- **Exercise objective**
Copy out each of the following lines word for word, with nothing changed.

** Start **

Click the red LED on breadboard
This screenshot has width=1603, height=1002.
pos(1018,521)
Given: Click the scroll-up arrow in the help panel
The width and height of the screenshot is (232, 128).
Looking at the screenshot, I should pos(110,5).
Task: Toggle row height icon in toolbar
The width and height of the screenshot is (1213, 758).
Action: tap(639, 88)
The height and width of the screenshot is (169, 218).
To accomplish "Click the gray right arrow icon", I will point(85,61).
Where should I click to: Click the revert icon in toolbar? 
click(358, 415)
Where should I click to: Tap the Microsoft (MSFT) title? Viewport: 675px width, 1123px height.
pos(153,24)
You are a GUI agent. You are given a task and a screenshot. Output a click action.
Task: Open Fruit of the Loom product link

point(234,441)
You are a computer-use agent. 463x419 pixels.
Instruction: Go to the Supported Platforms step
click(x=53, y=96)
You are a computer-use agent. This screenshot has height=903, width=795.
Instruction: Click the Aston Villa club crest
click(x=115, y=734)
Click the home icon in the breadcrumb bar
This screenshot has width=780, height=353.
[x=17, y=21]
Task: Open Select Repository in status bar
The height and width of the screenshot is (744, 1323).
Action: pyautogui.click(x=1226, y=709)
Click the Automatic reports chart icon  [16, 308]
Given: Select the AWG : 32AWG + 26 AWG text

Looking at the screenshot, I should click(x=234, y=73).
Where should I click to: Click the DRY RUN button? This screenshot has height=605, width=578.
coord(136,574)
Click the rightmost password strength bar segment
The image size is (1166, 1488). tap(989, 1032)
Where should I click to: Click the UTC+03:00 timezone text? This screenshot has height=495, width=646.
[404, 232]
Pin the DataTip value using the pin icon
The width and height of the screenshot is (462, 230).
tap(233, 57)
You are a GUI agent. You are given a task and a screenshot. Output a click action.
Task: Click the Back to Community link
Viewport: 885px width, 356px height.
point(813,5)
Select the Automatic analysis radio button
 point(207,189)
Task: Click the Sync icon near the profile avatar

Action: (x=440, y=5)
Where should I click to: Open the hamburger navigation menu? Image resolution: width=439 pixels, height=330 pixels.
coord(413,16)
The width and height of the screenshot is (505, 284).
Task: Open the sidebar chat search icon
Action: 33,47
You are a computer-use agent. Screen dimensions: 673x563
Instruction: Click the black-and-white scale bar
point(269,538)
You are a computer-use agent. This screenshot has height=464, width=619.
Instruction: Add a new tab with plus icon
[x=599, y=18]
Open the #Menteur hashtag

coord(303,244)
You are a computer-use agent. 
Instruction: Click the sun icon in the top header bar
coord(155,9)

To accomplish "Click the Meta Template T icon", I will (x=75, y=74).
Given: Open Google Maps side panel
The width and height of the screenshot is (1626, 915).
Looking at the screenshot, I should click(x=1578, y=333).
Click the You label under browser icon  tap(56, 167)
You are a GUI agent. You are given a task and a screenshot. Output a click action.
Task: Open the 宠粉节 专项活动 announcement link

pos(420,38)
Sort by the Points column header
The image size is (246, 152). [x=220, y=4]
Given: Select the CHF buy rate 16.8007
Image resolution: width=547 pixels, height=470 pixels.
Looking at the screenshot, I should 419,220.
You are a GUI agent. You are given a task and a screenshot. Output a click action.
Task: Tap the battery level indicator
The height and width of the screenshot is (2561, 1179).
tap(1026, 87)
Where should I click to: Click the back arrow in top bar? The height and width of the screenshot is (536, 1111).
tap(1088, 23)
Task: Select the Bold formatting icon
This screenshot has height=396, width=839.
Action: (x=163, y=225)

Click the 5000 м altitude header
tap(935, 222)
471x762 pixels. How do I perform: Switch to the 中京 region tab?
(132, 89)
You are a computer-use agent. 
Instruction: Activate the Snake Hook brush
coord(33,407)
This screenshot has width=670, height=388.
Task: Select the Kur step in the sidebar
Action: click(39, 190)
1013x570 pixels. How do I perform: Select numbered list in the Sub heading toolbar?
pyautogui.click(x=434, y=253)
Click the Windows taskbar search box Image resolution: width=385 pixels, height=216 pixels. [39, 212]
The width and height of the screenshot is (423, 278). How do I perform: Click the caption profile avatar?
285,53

** End **

- **Correct result**
Click the red LED on breadboard
This screenshot has width=1603, height=1002.
pos(1018,521)
Given: Click the scroll-up arrow in the help panel
The width and height of the screenshot is (232, 128).
Looking at the screenshot, I should pos(110,5).
Task: Toggle row height icon in toolbar
The width and height of the screenshot is (1213, 758).
Action: tap(639, 88)
The height and width of the screenshot is (169, 218).
To accomplish "Click the gray right arrow icon", I will point(85,61).
Where should I click to: Click the revert icon in toolbar? 
click(358, 415)
Where should I click to: Tap the Microsoft (MSFT) title? Viewport: 675px width, 1123px height.
pos(153,24)
You are a GUI agent. You are given a task and a screenshot. Output a click action.
Task: Open Fruit of the Loom product link

point(234,441)
You are a computer-use agent. 463x419 pixels.
Instruction: Go to the Supported Platforms step
click(x=53, y=96)
You are a computer-use agent. This screenshot has height=903, width=795.
Instruction: Click the Aston Villa club crest
click(x=115, y=734)
Click the home icon in the breadcrumb bar
This screenshot has width=780, height=353.
[x=17, y=21]
Task: Open Select Repository in status bar
The height and width of the screenshot is (744, 1323).
Action: pyautogui.click(x=1226, y=709)
Click the Automatic reports chart icon  [16, 308]
Given: Select the AWG : 32AWG + 26 AWG text

Looking at the screenshot, I should click(x=234, y=73).
Where should I click to: Click the DRY RUN button? This screenshot has height=605, width=578.
coord(136,574)
Click the rightmost password strength bar segment
The image size is (1166, 1488). tap(989, 1032)
Where should I click to: Click the UTC+03:00 timezone text? This screenshot has height=495, width=646.
[404, 232]
Pin the DataTip value using the pin icon
The width and height of the screenshot is (462, 230).
tap(233, 57)
You are a GUI agent. You are given a task and a screenshot. Output a click action.
Task: Click the Back to Community link
Viewport: 885px width, 356px height.
point(813,5)
Select the Automatic analysis radio button
 point(207,189)
Task: Click the Sync icon near the profile avatar

Action: (x=440, y=5)
Where should I click to: Open the hamburger navigation menu? Image resolution: width=439 pixels, height=330 pixels.
coord(413,16)
The width and height of the screenshot is (505, 284).
Task: Open the sidebar chat search icon
Action: 33,47
You are a computer-use agent. Screen dimensions: 673x563
Instruction: Click the black-and-white scale bar
point(269,538)
You are a computer-use agent. This screenshot has height=464, width=619.
Instruction: Add a new tab with plus icon
[x=599, y=18]
Open the #Menteur hashtag

coord(303,244)
You are a computer-use agent. 
Instruction: Click the sun icon in the top header bar
coord(155,9)

To accomplish "Click the Meta Template T icon", I will (x=75, y=74).
Given: Open Google Maps side panel
The width and height of the screenshot is (1626, 915).
Looking at the screenshot, I should click(x=1578, y=333).
Click the You label under browser icon  tap(56, 167)
You are a GUI agent. You are given a task and a screenshot. Output a click action.
Task: Open the 宠粉节 专项活动 announcement link

pos(420,38)
Sort by the Points column header
The image size is (246, 152). [x=220, y=4]
Given: Select the CHF buy rate 16.8007
Image resolution: width=547 pixels, height=470 pixels.
Looking at the screenshot, I should 419,220.
You are a GUI agent. You are given a task and a screenshot. Output a click action.
Task: Tap the battery level indicator
The height and width of the screenshot is (2561, 1179).
tap(1026, 87)
Where should I click to: Click the back arrow in top bar? The height and width of the screenshot is (536, 1111).
tap(1088, 23)
Task: Select the Bold formatting icon
This screenshot has height=396, width=839.
Action: (x=163, y=225)

Click the 5000 м altitude header
tap(935, 222)
471x762 pixels. How do I perform: Switch to the 中京 region tab?
(132, 89)
You are a computer-use agent. 
Instruction: Activate the Snake Hook brush
coord(33,407)
This screenshot has width=670, height=388.
Task: Select the Kur step in the sidebar
Action: click(39, 190)
1013x570 pixels. How do I perform: Select numbered list in the Sub heading toolbar?
pyautogui.click(x=434, y=253)
Click the Windows taskbar search box Image resolution: width=385 pixels, height=216 pixels. [39, 212]
The width and height of the screenshot is (423, 278). How do I perform: Click the caption profile avatar?
285,53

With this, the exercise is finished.